[Python-Dev] os.path.commonprefix breakage (original) (raw)

Greg Stein gstein@lyra.org
Thu, 17 Aug 2000 00:01:22 -0700


os.path.split('/foo/bar/') ('/foo/bar', '')

Jamming a trailing slash on the end is a bit wonky. I'm with Skip on saying that the slash should probably not be appended. It gives funny behavior with the split. Users should use .join() to combine the resulting with something else.

The removal of a prefix is an interesting issue. No opinions there.

Cheers, -g

On Thu, Aug 17, 2000 at 01:32:25PM +1000, Mark Hammond wrote:

Hi, I believe that Skip recently made a patch to os.path.commonprefix to only return the portion of the common prefix that corresponds to a directory.
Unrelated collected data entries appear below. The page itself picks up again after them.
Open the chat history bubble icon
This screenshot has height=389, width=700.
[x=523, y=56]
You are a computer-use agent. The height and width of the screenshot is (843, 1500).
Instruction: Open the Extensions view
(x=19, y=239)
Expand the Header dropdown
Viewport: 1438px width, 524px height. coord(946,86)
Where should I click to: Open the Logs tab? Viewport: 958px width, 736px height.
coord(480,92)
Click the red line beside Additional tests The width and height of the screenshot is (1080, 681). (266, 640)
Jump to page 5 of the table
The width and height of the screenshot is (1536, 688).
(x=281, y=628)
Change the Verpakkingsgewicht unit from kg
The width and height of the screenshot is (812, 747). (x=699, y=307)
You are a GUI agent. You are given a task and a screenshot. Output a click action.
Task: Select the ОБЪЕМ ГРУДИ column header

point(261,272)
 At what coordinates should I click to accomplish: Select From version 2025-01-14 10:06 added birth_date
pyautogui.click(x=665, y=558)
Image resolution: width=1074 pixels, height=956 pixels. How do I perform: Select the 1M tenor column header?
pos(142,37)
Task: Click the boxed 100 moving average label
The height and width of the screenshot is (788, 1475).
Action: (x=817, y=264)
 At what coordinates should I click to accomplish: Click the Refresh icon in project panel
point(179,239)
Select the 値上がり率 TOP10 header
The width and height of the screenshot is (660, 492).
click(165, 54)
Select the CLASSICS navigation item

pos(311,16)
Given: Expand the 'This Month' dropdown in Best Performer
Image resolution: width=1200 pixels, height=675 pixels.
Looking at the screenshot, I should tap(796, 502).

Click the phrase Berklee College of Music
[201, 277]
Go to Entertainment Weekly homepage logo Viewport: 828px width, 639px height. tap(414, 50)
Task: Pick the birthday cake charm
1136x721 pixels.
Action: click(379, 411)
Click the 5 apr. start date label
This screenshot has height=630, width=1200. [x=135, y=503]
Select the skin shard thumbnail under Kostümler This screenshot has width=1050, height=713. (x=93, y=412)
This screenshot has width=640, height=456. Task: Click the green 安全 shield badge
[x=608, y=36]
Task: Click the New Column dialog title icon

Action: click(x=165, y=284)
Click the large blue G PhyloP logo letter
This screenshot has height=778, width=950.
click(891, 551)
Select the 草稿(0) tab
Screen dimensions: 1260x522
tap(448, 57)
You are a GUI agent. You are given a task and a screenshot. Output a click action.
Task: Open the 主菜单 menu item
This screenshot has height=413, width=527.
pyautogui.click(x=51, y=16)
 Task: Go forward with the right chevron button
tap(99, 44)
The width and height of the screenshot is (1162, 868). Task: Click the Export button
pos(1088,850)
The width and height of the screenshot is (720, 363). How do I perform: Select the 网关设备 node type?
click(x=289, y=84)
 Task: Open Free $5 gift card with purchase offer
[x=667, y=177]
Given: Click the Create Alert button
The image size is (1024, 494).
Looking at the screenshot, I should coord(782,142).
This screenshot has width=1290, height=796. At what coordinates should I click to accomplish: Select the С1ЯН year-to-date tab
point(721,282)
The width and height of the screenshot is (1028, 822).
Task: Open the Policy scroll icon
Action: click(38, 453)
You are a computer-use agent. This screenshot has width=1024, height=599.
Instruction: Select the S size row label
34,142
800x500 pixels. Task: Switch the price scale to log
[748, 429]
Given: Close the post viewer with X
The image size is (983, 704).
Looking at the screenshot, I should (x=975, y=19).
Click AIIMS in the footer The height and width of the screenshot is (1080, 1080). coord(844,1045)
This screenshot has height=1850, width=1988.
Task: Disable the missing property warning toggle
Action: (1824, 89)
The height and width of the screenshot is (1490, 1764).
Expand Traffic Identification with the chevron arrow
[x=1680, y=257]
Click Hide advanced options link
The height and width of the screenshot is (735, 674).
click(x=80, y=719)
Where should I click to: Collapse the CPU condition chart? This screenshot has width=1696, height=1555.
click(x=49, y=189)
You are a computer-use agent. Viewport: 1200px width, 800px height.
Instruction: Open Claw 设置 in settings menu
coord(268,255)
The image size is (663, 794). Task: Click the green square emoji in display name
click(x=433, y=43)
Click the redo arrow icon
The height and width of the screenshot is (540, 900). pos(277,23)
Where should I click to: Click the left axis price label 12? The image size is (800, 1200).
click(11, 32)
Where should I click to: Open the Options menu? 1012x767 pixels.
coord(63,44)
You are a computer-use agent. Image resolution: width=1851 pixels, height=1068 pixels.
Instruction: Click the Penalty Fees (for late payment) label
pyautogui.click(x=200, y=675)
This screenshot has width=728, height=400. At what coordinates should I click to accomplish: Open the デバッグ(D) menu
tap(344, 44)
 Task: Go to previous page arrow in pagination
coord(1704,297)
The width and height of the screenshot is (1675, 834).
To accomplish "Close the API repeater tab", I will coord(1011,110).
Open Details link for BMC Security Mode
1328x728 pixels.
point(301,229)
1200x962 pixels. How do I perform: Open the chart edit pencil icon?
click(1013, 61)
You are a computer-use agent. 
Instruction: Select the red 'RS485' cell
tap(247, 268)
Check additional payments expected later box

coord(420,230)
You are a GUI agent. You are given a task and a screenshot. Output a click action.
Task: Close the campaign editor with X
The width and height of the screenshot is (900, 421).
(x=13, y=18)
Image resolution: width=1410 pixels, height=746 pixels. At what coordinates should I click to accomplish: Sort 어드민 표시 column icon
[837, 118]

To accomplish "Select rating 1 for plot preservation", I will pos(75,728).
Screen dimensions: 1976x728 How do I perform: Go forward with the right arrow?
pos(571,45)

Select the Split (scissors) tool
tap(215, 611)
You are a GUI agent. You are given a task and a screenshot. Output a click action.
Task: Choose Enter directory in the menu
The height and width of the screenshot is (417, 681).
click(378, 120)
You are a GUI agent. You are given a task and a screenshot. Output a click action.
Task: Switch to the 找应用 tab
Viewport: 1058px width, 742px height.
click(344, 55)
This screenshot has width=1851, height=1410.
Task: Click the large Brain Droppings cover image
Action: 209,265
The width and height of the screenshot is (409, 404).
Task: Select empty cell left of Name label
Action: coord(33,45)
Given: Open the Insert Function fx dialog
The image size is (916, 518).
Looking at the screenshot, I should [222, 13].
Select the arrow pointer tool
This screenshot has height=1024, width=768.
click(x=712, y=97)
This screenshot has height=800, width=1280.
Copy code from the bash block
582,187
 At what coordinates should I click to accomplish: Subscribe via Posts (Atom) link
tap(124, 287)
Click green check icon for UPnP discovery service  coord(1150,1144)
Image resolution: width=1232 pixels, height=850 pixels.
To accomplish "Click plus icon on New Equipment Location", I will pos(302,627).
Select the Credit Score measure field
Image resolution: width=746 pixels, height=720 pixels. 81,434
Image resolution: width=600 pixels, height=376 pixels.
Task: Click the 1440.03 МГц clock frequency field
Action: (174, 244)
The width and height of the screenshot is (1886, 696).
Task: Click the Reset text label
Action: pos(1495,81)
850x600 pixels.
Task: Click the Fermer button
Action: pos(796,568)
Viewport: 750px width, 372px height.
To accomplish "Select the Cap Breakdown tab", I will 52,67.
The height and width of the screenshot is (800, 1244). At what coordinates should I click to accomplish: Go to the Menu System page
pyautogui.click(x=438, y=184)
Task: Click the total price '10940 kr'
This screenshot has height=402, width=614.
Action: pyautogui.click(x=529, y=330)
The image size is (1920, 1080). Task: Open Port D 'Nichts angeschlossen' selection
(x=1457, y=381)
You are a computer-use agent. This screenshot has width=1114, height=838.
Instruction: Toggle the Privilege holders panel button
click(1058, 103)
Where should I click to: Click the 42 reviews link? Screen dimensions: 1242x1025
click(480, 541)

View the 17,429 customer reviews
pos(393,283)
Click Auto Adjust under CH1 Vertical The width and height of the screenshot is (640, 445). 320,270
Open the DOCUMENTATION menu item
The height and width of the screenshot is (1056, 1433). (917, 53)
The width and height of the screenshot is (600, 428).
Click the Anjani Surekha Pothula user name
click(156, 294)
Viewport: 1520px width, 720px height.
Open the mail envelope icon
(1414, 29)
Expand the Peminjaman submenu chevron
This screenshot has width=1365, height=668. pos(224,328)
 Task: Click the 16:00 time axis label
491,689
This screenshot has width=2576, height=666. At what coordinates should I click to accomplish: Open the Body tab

I have just dicovered some code breakage from this change. On 1.5.2, the behaviour was: >>> os.path.commonprefix(["../foo/bar", "../foo/spam"]) '../foo/' While since the change we have: '../foo' Note that the trailing slash has been dropped. The code this broke did similar to: prefix = os.path.commonprefix(files) for file in files: tailportion = file[len(prefix):] In 1.6, the "tailportion" result looks like an absolute path "/bar" and "/spam", respectively. The intent was obviously to get absolute path names back ("bar" and "spam") The code that broke is not mine, so you can safely be horrified at how broken it is :-) The point, however, is that code like this does exist out there. I'm obviously going to change the code that broke, and don't have time to look into the posixpath.py code - but is this level of possible breakage acceptable? Thanks, Mark.